[Aim of the task]:
Retype every line of the listing below verbatim, keeping each character, space and line break as it is.

--- Start Records for this exercise ---

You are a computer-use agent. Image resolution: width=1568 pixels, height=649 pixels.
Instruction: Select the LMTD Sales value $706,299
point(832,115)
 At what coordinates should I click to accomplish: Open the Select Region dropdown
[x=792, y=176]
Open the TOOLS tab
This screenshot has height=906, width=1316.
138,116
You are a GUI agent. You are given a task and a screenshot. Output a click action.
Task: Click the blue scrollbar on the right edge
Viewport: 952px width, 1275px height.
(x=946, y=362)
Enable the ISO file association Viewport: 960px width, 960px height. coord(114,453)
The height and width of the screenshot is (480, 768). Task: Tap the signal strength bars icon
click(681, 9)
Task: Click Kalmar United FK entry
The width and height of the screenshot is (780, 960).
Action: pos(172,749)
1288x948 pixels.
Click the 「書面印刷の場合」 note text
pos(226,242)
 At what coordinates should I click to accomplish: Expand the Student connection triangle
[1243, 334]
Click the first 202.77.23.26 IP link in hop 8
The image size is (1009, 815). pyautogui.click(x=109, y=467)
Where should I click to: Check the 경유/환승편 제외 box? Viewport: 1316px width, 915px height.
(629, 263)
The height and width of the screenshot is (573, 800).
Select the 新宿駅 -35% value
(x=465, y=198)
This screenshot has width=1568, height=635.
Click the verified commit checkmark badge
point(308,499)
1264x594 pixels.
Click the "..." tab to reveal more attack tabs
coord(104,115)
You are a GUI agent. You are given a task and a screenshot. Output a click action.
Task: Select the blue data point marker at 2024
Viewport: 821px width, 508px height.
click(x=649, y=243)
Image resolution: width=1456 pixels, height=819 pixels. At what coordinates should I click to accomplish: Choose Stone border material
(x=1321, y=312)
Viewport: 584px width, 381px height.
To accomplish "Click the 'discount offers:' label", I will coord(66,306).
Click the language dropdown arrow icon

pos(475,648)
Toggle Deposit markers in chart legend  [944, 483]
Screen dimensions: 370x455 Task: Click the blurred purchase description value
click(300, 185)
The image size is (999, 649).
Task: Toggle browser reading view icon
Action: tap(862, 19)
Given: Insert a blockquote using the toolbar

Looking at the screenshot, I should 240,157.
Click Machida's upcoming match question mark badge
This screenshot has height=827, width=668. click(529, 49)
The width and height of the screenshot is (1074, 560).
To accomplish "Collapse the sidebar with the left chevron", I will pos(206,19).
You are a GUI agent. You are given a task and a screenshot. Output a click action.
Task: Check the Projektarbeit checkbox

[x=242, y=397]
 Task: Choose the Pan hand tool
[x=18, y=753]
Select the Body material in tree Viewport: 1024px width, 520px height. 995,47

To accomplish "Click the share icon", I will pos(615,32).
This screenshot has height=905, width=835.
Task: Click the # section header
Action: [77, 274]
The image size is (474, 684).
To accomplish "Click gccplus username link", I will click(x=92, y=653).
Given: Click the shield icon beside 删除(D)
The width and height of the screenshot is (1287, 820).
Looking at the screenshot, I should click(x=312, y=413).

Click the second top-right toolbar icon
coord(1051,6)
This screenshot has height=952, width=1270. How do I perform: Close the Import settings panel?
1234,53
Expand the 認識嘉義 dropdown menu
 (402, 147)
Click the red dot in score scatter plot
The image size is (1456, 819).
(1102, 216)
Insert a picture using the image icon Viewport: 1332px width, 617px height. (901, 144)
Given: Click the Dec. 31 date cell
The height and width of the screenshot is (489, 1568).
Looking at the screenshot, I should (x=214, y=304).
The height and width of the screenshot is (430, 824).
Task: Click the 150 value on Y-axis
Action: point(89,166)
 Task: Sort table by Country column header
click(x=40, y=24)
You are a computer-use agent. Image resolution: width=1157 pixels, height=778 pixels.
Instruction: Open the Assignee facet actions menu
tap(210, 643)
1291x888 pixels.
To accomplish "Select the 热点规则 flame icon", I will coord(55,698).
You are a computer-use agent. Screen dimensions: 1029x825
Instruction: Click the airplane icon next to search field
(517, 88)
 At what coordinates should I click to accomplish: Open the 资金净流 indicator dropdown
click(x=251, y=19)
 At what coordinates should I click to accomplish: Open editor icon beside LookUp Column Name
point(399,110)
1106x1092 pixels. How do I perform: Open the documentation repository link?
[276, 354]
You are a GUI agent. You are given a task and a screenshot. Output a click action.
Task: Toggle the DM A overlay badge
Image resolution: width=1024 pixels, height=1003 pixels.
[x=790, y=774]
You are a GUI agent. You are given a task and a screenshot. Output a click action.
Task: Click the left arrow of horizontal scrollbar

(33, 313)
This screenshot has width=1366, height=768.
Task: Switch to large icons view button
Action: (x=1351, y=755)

--- End Records for this exercise ---

[Reply to the task]:
You are a computer-use agent. Image resolution: width=1568 pixels, height=649 pixels.
Instruction: Select the LMTD Sales value $706,299
point(832,115)
 At what coordinates should I click to accomplish: Open the Select Region dropdown
[x=792, y=176]
Open the TOOLS tab
This screenshot has height=906, width=1316.
138,116
You are a GUI agent. You are given a task and a screenshot. Output a click action.
Task: Click the blue scrollbar on the right edge
Viewport: 952px width, 1275px height.
(x=946, y=362)
Enable the ISO file association Viewport: 960px width, 960px height. coord(114,453)
The height and width of the screenshot is (480, 768). Task: Tap the signal strength bars icon
click(681, 9)
Task: Click Kalmar United FK entry
The width and height of the screenshot is (780, 960).
Action: pos(172,749)
1288x948 pixels.
Click the 「書面印刷の場合」 note text
pos(226,242)
 At what coordinates should I click to accomplish: Expand the Student connection triangle
[1243, 334]
Click the first 202.77.23.26 IP link in hop 8
The image size is (1009, 815). pyautogui.click(x=109, y=467)
Where should I click to: Check the 경유/환승편 제외 box? Viewport: 1316px width, 915px height.
(629, 263)
The height and width of the screenshot is (573, 800).
Select the 新宿駅 -35% value
(x=465, y=198)
This screenshot has width=1568, height=635.
Click the verified commit checkmark badge
point(308,499)
1264x594 pixels.
Click the "..." tab to reveal more attack tabs
coord(104,115)
You are a GUI agent. You are given a task and a screenshot. Output a click action.
Task: Select the blue data point marker at 2024
Viewport: 821px width, 508px height.
click(x=649, y=243)
Image resolution: width=1456 pixels, height=819 pixels. At what coordinates should I click to accomplish: Choose Stone border material
(x=1321, y=312)
Viewport: 584px width, 381px height.
To accomplish "Click the 'discount offers:' label", I will coord(66,306).
Click the language dropdown arrow icon

pos(475,648)
Toggle Deposit markers in chart legend  [944, 483]
Screen dimensions: 370x455 Task: Click the blurred purchase description value
click(300, 185)
The image size is (999, 649).
Task: Toggle browser reading view icon
Action: tap(862, 19)
Given: Insert a blockquote using the toolbar

Looking at the screenshot, I should 240,157.
Click Machida's upcoming match question mark badge
This screenshot has height=827, width=668. click(529, 49)
The width and height of the screenshot is (1074, 560).
To accomplish "Collapse the sidebar with the left chevron", I will pos(206,19).
You are a GUI agent. You are given a task and a screenshot. Output a click action.
Task: Check the Projektarbeit checkbox

[x=242, y=397]
 Task: Choose the Pan hand tool
[x=18, y=753]
Select the Body material in tree Viewport: 1024px width, 520px height. 995,47

To accomplish "Click the share icon", I will pos(615,32).
This screenshot has height=905, width=835.
Task: Click the # section header
Action: [77, 274]
The image size is (474, 684).
To accomplish "Click gccplus username link", I will click(x=92, y=653).
Given: Click the shield icon beside 删除(D)
The width and height of the screenshot is (1287, 820).
Looking at the screenshot, I should click(x=312, y=413).

Click the second top-right toolbar icon
coord(1051,6)
This screenshot has height=952, width=1270. How do I perform: Close the Import settings panel?
1234,53
Expand the 認識嘉義 dropdown menu
 (402, 147)
Click the red dot in score scatter plot
The image size is (1456, 819).
(1102, 216)
Insert a picture using the image icon Viewport: 1332px width, 617px height. (901, 144)
Given: Click the Dec. 31 date cell
The height and width of the screenshot is (489, 1568).
Looking at the screenshot, I should (x=214, y=304).
The height and width of the screenshot is (430, 824).
Task: Click the 150 value on Y-axis
Action: point(89,166)
 Task: Sort table by Country column header
click(x=40, y=24)
You are a computer-use agent. Image resolution: width=1157 pixels, height=778 pixels.
Instruction: Open the Assignee facet actions menu
tap(210, 643)
1291x888 pixels.
To accomplish "Select the 热点规则 flame icon", I will coord(55,698).
You are a computer-use agent. Screen dimensions: 1029x825
Instruction: Click the airplane icon next to search field
(517, 88)
 At what coordinates should I click to accomplish: Open the 资金净流 indicator dropdown
click(x=251, y=19)
 At what coordinates should I click to accomplish: Open editor icon beside LookUp Column Name
point(399,110)
1106x1092 pixels. How do I perform: Open the documentation repository link?
[276, 354]
You are a GUI agent. You are given a task and a screenshot. Output a click action.
Task: Toggle the DM A overlay badge
Image resolution: width=1024 pixels, height=1003 pixels.
[x=790, y=774]
You are a GUI agent. You are given a task and a screenshot. Output a click action.
Task: Click the left arrow of horizontal scrollbar

(33, 313)
This screenshot has width=1366, height=768.
Task: Switch to large icons view button
Action: (x=1351, y=755)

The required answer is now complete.